A finales del año pasado, Bogotá comenzó a ver por sus calles patinetas eléctricas para alquiler. La ciudad entró en la moda de la movilidad de la última milla. Estos vehículos eléctricos, que son furor en miles de metrópolis del mundo, son el resultado de una mayor conciencia ambiental y de emprendedores que quieren ayudar a solucionar los problemas urbanos y de aplicación de tecnologías dentro del concepto de economía compartida.

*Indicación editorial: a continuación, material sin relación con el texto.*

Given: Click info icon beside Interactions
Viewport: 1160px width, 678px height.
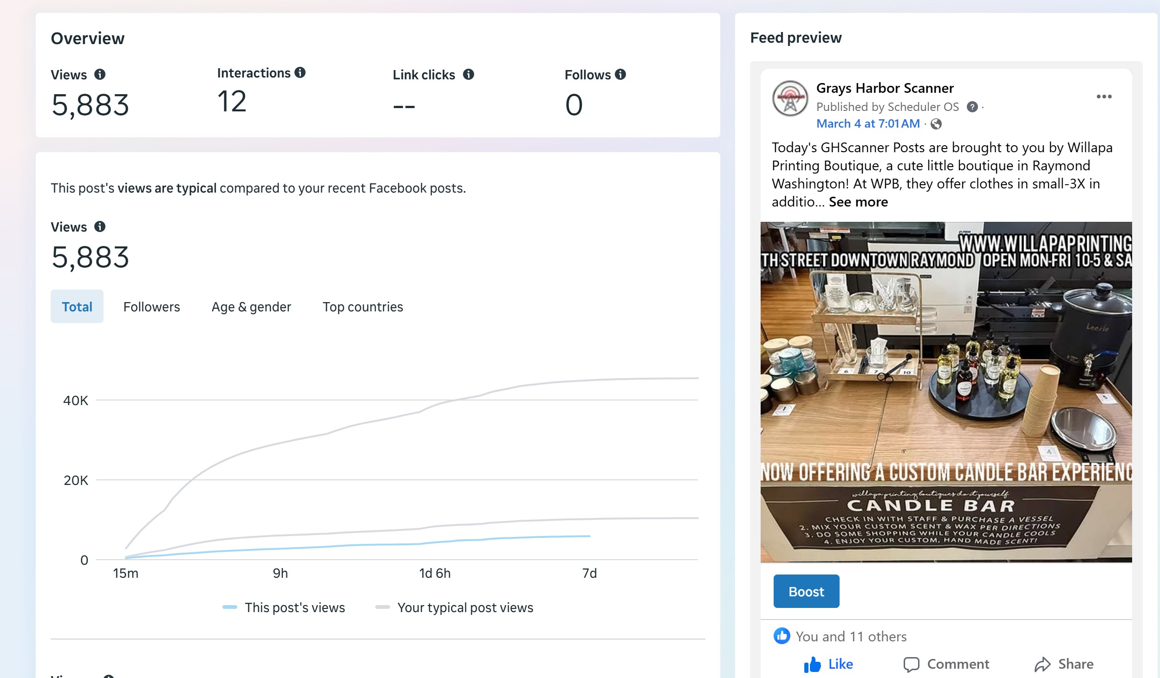Looking at the screenshot, I should [300, 72].
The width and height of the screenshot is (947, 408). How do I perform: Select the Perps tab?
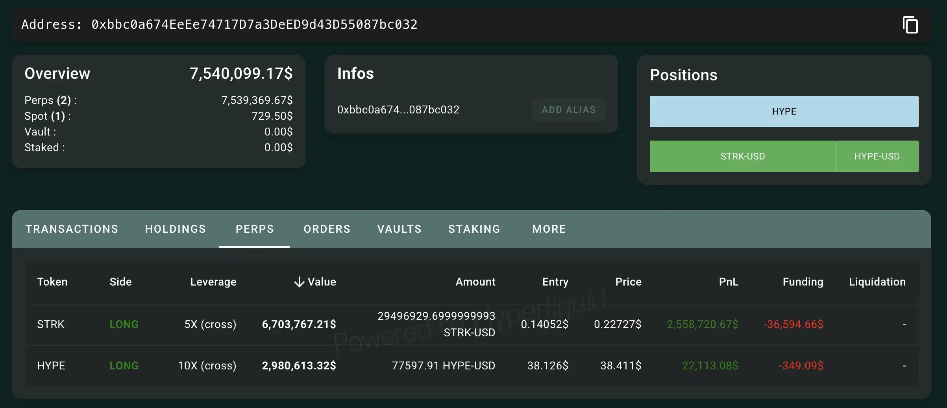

La dinámica de las plataformas tecnológicas de movilidad ha desbordado la capacidad estatal. Dichos modelos rompieron todos los esquemas tradicionales de las ya débiles instituciones públicas. Los funcionarios y las reglas normativas no tienen la capacidad de respuesta rápida a las demandas de estos emprendedores y de los ciudadanos que reclaman soluciones de movilidad apropiándose, a una velocidad exponencial, de estas plataformas y vehículos que si dan respuesta al caos del transporte.

Las ventajas de las patinetas y su esquema de alquiler son inmensas: disminuyen los viajes en vehículos privados para la última milla, mejoran la calidad del aire de las ciudades teniendo en cuenta que son eléctricas, conectan puntos de último recorrido con el sistema de transporte público, son de fácil accesibilidad y parten de la confianza en el ciudadano.

En solo seis meses entraron a operar cuatro empresas con más de 3000 patinetas en el norte de la ciudad. Es impresionante ver cómo la ciclorruta de la carrera 11 entre las calles 100 a la 72 se llenó de patinetas. Ahora compiten con las bicis que ya se habían multiplicado en esta vía. También se volvieron un vehículo de mayor inclusión para lograr más adeptos a la movilidad sostenible. Ya se ven más mujeres, adultos mayores y jóvenes usando masivamente las patinetas.

Si se suman los más de 900 mil viajes en bici más los nuevos 300 mil de patinetas, lo que está sucediendo en la ciudad es una verdadera revolución de la movilidad sostenible. Ante el atasco en la ciudad de los carros privados y ante la imposibilidad de tener mejor servicio en Transmilenio, la gente se baja a usar patinetas en tramos cortos, y ahora no solo alquilan, sino que las están comprando.